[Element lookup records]
__________

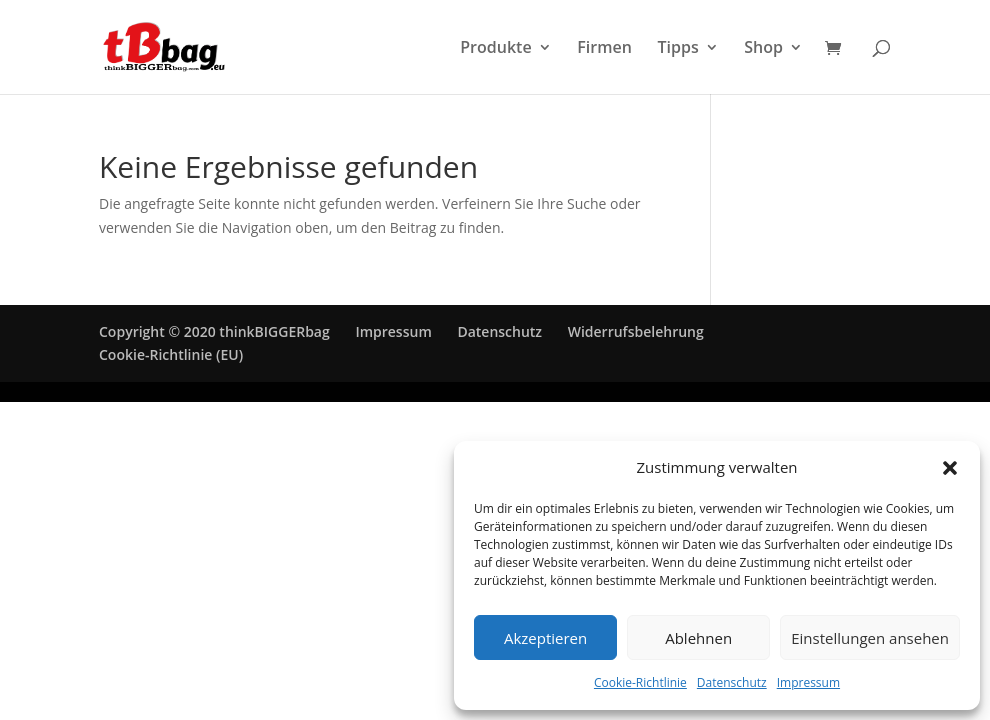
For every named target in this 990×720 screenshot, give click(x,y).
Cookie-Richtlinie (640, 682)
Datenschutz (732, 682)
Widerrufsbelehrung (636, 331)
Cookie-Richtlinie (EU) (171, 354)
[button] (950, 468)
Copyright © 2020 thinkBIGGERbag (214, 331)
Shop (763, 49)
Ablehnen (698, 638)
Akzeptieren (545, 638)
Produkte (495, 49)
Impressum (808, 682)
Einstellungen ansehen (870, 638)
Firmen (604, 49)
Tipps (677, 49)
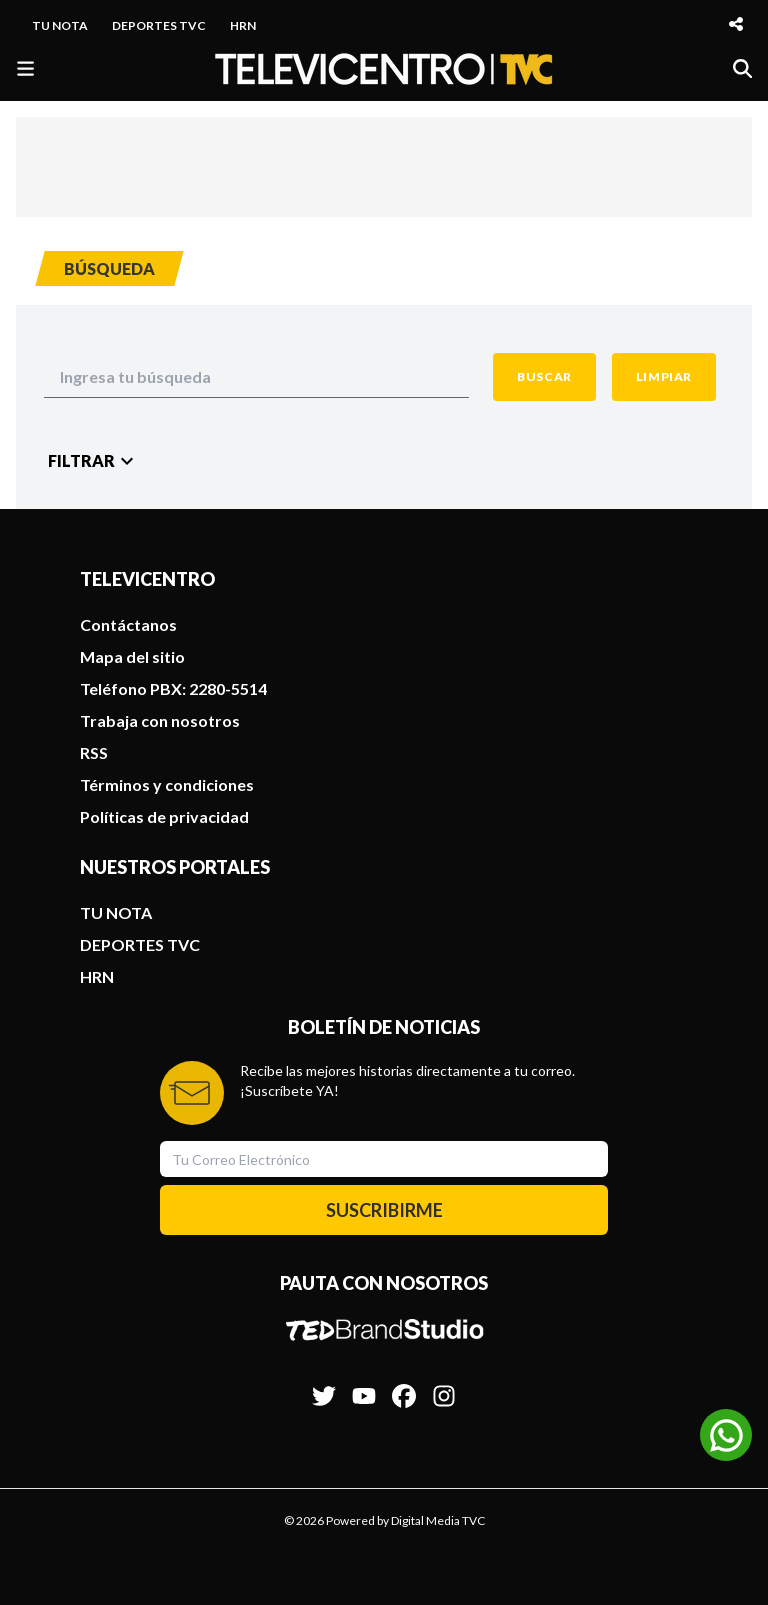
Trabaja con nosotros (160, 720)
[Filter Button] (93, 461)
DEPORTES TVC (159, 25)
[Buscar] (742, 68)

__________

Rewrite every line of the material above, requests included, with each coordinate in the answers multiplied by 1.15 and rounded to a whole number, halves rounding up. Keep the numbers in the requests as they are, and leave the pictures out.

### OUTPUT BELOW:
For every named target in this 990×720 screenshot, give click(x,y).
Cookie-Richtlinie (736, 784)
Datenschutz (842, 784)
Widerrufsbelehrung (731, 381)
Cookie-Richtlinie (EU) (197, 407)
[button] (1093, 538)
Copyright © 2020 thinkBIGGERbag (246, 381)
Shop (877, 56)
Ablehnen (803, 734)
Akzeptieren (627, 734)
Produkte (569, 56)
Impressum (929, 784)
Einstellungen ansehen (1001, 734)
Firmen (695, 56)
Tipps (779, 56)
Trabaja con nosotros (184, 828)
[Filter Button] (107, 530)
DEPORTES TVC (183, 29)
[Buscar] (853, 78)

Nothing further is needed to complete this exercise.